> [Tujuan Tugas]
[A] Sebutkan semua hasil kerajinan bambu yang disebut namanya dalam bacaan tentang bambu.
[B] Kutip bagian bacaan tentang bambu secara persis, dimulai pada kata-kata yang memuat "Dulu, kita bisa" dan diakhiri setelah "pun tinggal seorang.".

Skip to content Skip to sidebar Skip to footer

Bambu Dulu dan Kini

Sebulan setelah pulang kampung, saya berencana membuat warung bambu kecil di desa yang kami tempati sekarang, Poreh. Akhirnya saya berinisiatif mencari tukang potong bambo. Tapi naas, beberapa orang yang saya kenal dulu tukang potong bambu tidak berkenan. Alasannya tidak lain karena factor umur dan mulai sakit-sakitan.

sumber gambar: kehati.or.id

Pencarian berlanjut. Seorang teman, memberi tahu saya, ada yang biasa memotong bambu. Malangnya, orang tersebut sekarang lagi berduka sekarang. Jadi saya urungkan untuk meminta bantuan memtong bambu darinya.

Saya mencoba mencari yang lain, namun juga tidak berkenan. Saya hanya berguman dalam hati “susahnya cari orang untuk memotong bambu”.

Dua hari selang kedukaan orang tersebut, saya memberanikan diri menemuinya. saya utarakan maksud untuk meminta bantuan memotong bambu. Orang tersebut menyanggupi untuk memotong bambu keesokan harinya. Namun, malangnya takkala pulang ke rumah dan menemui bapaknya meminta izin untuk memotong bambu. Bapaknya tidak berkenan karena trauma anaknya jatuh lagi. Apes lagi. Akhirnya, tak disangka, mungkin karena kasihan melihat saya kesana-kemari mencari tukang potong bambu, kakakku datang menawarkan diri untuk mengambil dan memotongkan bambu.

***

Dulu, sekitar 20 tahun lalu, di desaku banyak pengrajin bambu. Biasanya mereka membuat berbagai macam kerajinan mulai tempat berkumpul seperti lencak, gaddang, kalasa, tabing,  dan lainnya. Hasil kerajinan biasanya mereka jual ke Pasar Lenteng atau Pasar Anom Sumenep.

Namun saat ini, hampir disetiap dusun yang ada di desa, tidak pernah sama sekali saya temui pengrajin bambu, kecuali Dusun Pocang Desa Cangkreng, itupun hanya beberapa gelintir orang yang menjadi pengrajin bambu tersebut

Dulu, kita bisa meminta tolong pada pengrajin bambu untuk memotongkan bambu. Maklum bambu yang banyak tumbuh di daerah kami adalah bambu yang berduri. Jadi tidak sembarang orang biasa memotongnya. Berbeda sekarang, jangankan pengrajin bambu, pemotong bambu pun tinggal seorang.

> [Data yang Ditampilkan]
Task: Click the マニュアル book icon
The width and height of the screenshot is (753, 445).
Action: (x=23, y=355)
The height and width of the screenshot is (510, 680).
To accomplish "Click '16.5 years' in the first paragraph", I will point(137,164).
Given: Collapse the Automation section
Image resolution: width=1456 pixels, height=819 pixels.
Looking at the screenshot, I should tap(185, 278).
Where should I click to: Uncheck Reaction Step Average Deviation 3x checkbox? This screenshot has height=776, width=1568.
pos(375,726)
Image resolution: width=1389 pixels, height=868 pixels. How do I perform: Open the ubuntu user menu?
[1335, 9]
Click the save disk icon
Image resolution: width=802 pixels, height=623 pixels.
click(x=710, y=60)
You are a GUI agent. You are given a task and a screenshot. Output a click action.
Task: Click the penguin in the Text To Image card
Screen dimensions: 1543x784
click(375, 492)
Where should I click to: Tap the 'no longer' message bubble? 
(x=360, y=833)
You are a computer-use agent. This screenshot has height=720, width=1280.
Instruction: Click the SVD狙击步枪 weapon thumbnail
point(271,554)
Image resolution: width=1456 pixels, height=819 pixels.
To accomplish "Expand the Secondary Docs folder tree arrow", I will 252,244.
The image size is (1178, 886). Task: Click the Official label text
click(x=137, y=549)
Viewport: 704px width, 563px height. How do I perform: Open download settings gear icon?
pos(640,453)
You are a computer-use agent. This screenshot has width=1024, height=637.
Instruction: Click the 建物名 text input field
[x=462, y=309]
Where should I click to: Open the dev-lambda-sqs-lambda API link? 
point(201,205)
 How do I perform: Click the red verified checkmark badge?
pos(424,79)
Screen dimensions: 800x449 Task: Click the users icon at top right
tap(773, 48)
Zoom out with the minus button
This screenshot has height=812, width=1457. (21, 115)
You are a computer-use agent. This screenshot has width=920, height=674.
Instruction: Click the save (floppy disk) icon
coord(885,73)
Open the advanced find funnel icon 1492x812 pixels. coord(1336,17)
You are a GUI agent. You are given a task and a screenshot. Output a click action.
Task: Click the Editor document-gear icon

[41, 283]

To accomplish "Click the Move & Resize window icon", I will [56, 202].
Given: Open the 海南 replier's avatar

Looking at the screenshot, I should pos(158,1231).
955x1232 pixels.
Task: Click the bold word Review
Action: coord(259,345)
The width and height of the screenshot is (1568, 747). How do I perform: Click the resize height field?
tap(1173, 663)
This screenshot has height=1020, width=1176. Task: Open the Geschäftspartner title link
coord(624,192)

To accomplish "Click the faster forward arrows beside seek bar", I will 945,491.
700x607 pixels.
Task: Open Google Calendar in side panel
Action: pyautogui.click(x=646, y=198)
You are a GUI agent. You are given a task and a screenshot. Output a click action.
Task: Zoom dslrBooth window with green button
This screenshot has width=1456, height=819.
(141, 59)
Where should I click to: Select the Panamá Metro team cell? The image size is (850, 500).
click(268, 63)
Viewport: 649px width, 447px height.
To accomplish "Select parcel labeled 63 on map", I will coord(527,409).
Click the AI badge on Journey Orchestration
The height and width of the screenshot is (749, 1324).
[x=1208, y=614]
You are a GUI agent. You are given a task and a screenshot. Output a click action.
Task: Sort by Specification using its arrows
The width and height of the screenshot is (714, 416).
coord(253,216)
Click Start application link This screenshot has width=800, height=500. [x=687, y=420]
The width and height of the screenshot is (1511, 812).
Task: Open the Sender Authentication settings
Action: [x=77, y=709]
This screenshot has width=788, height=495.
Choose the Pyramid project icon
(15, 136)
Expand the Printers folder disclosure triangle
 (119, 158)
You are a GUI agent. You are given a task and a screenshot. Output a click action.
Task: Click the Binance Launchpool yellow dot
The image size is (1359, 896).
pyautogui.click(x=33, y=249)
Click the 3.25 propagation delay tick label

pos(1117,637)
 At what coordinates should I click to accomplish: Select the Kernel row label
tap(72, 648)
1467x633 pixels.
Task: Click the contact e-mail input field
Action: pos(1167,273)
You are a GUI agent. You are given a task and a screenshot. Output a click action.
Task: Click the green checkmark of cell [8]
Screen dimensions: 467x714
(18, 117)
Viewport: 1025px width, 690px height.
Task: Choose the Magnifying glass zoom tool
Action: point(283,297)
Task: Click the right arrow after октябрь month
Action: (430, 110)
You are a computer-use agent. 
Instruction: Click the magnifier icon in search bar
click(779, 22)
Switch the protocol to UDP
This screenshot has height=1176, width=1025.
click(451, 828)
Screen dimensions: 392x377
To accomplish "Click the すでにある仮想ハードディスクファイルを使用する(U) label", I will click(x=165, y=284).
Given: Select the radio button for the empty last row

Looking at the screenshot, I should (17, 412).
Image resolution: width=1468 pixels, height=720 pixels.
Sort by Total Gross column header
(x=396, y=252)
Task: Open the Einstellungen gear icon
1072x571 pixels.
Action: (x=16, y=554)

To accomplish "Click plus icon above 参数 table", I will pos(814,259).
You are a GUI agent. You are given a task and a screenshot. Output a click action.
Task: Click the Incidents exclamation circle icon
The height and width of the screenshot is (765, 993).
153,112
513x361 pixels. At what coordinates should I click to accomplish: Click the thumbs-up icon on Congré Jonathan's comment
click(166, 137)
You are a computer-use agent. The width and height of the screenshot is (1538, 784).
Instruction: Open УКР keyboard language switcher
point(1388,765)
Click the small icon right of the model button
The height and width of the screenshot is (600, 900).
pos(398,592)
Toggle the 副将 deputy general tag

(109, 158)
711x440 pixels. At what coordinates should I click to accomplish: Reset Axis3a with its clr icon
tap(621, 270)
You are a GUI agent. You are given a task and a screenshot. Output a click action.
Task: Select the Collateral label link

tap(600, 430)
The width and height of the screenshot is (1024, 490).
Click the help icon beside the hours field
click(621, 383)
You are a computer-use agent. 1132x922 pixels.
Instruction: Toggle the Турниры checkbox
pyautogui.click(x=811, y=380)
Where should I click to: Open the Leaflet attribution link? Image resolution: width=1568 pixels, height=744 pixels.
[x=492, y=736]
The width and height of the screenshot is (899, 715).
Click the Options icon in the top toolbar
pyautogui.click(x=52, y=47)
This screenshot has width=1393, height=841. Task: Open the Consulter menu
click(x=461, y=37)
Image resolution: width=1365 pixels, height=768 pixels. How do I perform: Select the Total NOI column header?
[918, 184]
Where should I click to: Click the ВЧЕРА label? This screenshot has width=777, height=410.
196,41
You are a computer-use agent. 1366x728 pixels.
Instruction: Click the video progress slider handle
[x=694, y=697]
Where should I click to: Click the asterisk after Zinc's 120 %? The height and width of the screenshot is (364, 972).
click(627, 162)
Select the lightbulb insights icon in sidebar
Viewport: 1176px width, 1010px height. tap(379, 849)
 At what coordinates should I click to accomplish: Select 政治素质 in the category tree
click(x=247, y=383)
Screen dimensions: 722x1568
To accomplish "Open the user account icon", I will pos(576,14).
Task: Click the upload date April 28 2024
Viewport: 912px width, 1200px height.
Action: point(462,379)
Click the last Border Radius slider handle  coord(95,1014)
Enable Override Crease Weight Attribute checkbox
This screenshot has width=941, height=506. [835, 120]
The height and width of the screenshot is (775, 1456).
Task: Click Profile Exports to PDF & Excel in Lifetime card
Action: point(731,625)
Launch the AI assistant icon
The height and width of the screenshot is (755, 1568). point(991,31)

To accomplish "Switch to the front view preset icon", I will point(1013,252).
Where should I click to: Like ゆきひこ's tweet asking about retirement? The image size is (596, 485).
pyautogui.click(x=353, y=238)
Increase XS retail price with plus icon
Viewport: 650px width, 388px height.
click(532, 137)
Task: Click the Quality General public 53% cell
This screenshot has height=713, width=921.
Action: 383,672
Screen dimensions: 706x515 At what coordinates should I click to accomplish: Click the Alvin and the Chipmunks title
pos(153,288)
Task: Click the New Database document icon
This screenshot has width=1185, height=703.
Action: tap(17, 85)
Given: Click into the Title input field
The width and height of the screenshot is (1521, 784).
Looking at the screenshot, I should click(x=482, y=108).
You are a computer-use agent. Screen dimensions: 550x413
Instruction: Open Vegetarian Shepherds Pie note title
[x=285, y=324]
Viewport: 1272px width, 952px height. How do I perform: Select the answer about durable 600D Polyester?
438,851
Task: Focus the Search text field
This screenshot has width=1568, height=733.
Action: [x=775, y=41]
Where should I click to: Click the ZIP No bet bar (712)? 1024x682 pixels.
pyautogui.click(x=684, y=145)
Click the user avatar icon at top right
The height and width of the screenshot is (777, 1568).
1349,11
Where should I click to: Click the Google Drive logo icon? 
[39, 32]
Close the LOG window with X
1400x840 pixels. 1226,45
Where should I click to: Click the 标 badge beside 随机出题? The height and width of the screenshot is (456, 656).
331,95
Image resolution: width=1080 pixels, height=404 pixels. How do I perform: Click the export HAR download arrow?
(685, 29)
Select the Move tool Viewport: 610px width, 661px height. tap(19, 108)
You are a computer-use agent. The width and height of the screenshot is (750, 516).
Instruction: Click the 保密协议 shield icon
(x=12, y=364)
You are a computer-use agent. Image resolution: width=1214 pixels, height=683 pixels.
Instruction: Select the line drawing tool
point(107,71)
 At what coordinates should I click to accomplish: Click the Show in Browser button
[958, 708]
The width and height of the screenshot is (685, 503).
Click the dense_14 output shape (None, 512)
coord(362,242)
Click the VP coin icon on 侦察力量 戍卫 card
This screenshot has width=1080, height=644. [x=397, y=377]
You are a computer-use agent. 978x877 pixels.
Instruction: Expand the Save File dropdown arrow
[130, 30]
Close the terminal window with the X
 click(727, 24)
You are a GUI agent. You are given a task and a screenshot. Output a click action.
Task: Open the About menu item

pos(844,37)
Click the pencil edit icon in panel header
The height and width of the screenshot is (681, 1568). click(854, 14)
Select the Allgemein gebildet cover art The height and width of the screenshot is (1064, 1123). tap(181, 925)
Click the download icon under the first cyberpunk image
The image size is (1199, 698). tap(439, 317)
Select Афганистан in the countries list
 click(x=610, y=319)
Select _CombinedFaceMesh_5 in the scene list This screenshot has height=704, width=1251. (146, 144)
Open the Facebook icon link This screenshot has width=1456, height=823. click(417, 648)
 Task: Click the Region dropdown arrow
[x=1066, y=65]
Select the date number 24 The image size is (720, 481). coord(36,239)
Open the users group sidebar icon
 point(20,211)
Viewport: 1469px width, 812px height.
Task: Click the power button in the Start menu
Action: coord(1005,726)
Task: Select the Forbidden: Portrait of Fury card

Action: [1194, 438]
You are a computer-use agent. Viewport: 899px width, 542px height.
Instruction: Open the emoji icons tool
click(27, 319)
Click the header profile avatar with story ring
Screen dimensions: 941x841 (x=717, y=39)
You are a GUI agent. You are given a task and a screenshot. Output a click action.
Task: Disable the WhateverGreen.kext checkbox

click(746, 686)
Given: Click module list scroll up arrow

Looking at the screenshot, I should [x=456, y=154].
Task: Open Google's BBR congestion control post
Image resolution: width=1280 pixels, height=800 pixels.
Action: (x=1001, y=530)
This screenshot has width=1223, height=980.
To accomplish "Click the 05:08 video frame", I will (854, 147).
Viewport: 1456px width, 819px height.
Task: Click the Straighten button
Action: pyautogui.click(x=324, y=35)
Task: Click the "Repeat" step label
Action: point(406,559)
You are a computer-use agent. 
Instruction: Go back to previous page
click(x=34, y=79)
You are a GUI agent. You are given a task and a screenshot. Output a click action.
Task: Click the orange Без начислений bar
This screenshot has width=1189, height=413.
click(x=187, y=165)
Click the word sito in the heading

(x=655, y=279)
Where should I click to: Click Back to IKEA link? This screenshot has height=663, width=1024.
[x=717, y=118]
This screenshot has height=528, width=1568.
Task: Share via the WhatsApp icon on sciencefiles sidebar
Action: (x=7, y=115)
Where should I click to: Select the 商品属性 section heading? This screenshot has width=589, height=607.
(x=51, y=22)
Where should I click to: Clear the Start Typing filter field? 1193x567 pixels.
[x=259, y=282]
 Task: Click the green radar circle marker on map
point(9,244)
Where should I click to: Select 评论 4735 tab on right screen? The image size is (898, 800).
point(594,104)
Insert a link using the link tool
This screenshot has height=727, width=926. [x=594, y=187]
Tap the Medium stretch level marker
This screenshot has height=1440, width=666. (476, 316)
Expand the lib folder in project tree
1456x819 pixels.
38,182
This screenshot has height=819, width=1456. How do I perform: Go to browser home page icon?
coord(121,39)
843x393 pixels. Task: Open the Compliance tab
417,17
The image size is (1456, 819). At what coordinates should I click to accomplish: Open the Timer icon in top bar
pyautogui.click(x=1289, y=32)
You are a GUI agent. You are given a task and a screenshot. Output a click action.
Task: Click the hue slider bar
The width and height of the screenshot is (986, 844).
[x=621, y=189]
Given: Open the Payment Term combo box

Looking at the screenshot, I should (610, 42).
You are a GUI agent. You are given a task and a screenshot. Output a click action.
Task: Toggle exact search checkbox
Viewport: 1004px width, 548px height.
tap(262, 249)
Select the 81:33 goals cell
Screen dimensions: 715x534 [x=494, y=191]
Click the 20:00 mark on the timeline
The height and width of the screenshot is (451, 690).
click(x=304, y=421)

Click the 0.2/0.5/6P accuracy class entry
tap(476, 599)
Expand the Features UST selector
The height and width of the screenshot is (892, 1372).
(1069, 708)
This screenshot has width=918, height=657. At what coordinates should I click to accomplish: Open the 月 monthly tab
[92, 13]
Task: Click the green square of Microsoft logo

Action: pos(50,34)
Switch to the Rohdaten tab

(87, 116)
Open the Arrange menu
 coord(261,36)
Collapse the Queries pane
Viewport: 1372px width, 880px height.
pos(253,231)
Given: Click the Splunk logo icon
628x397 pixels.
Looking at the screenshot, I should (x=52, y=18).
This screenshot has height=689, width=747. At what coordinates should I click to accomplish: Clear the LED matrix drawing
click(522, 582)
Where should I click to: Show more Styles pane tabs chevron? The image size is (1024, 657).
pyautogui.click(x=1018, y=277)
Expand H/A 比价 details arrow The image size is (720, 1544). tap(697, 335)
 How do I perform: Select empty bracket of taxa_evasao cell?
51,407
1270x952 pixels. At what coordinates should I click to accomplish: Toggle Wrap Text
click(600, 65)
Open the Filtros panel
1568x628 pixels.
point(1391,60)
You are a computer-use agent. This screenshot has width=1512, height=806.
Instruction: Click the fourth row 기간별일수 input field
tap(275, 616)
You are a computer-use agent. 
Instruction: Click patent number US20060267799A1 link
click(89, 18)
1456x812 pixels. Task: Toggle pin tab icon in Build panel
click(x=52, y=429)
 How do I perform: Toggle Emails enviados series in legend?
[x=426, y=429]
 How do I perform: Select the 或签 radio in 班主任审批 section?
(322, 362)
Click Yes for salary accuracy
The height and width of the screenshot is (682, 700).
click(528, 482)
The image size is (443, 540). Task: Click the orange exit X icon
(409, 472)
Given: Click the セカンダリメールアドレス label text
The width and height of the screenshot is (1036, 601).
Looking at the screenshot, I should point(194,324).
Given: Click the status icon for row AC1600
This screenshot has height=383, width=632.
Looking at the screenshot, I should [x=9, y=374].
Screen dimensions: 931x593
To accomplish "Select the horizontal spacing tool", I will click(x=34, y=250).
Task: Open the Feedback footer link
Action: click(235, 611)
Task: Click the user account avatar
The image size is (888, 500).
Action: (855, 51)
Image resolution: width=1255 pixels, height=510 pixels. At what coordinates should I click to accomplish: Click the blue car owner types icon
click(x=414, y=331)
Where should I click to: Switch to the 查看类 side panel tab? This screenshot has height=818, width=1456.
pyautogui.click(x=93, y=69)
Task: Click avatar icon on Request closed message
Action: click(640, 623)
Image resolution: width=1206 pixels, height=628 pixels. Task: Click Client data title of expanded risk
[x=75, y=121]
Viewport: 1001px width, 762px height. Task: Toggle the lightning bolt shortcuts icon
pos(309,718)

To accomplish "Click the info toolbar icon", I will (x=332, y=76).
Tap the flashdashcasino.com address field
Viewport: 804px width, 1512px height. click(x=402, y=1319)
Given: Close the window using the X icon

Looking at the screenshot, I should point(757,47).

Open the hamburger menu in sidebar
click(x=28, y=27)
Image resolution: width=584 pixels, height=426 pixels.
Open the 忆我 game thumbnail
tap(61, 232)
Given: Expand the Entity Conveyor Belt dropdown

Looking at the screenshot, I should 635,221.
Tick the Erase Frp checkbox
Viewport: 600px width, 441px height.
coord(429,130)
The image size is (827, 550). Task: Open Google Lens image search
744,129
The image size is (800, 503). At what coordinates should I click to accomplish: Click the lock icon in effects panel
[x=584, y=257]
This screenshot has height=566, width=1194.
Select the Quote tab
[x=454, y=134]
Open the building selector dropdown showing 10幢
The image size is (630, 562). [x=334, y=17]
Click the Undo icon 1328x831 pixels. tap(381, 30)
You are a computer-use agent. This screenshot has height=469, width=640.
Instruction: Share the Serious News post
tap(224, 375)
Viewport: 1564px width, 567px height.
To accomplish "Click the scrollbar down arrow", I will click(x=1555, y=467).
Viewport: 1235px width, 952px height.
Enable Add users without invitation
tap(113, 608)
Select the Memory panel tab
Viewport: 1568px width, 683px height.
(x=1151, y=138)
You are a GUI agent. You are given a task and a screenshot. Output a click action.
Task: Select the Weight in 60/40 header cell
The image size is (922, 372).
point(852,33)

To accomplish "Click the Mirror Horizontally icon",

> [Jawaban yang Diharapkan]
[A] lencak, gaddang, kalasa, tabing

[B]
Dulu, kita bisa meminta tolong pada pengrajin bambu untuk memotongkan bambu. Maklum bambu yang banyak tumbuh di daerah kami adalah bambu yang berduri. Jadi tidak sembarang orang biasa memotongnya. Berbeda sekarang, jangankan pengrajin bambu, pemotong bambu pun tinggal seorang.